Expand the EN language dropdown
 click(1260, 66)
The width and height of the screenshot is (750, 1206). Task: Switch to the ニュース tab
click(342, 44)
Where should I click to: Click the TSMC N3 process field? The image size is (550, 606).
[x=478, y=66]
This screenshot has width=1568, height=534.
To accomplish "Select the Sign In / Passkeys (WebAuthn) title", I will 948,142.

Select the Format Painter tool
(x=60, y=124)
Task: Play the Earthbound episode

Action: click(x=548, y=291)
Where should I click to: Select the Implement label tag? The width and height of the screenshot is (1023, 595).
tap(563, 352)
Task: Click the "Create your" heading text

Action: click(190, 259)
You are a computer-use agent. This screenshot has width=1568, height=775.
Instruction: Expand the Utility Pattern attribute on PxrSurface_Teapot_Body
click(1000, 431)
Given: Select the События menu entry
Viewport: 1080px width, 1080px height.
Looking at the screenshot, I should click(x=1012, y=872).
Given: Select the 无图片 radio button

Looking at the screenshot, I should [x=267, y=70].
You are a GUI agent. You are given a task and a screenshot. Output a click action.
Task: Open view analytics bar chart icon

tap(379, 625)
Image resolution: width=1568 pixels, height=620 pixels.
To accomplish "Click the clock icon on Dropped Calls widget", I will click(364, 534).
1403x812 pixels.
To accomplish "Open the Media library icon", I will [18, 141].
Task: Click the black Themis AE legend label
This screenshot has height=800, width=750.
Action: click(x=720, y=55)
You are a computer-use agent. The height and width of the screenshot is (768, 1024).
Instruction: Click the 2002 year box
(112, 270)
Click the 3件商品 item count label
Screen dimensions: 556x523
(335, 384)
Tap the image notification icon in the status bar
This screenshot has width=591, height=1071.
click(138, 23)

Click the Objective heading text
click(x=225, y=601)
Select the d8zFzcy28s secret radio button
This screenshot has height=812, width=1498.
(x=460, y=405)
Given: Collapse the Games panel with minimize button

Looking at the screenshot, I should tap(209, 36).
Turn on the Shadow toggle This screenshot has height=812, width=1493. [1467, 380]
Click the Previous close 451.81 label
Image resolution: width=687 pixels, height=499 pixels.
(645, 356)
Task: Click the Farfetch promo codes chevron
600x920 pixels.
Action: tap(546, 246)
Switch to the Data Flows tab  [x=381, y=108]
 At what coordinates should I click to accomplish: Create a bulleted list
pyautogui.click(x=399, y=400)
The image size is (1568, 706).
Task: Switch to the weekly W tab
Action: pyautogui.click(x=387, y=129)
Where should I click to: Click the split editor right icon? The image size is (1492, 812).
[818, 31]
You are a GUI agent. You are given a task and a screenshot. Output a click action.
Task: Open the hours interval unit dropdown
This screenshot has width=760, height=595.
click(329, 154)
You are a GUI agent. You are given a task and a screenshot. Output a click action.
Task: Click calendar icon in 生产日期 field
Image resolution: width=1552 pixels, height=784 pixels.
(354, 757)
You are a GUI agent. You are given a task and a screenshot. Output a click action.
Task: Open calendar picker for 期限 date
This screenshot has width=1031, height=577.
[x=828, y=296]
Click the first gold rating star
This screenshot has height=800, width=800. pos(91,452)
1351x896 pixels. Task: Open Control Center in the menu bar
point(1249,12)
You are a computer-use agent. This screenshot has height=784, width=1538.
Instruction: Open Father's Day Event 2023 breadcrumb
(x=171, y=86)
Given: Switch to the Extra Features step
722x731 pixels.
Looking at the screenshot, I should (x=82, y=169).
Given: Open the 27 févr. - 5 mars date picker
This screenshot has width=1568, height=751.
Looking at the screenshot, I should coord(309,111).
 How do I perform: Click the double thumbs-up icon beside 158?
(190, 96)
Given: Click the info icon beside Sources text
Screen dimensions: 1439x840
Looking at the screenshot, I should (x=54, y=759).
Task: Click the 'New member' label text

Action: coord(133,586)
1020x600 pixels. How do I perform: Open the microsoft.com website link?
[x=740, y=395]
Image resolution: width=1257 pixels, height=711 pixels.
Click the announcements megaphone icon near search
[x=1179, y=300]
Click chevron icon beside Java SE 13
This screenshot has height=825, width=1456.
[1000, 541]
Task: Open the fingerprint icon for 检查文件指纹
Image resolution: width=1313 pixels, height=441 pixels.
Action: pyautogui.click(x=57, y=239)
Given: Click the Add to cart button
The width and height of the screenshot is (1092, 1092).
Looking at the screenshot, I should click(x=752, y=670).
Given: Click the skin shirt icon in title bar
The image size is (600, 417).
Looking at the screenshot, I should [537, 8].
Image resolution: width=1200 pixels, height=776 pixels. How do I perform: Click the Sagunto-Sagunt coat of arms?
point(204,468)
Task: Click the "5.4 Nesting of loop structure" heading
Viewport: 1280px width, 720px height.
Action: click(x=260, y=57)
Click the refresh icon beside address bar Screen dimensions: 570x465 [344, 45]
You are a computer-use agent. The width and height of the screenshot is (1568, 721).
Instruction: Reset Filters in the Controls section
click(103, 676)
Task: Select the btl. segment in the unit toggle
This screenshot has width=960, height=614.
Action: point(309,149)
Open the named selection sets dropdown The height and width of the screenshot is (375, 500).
========
REQUISITO. Reescreva integralmente as linhas das entradas, começando na linha que contém "Task: Click the black Themis AE legend label" e parando depois da que contém "Action: click(x=720, y=55)". Multiplique por 1,7 as coordenadas das respostas e arredonde para inteiros, com as metades para cima.

RESULTADO.
Task: Click the black Themis AE legend label
This screenshot has height=800, width=750.
Action: click(x=1224, y=94)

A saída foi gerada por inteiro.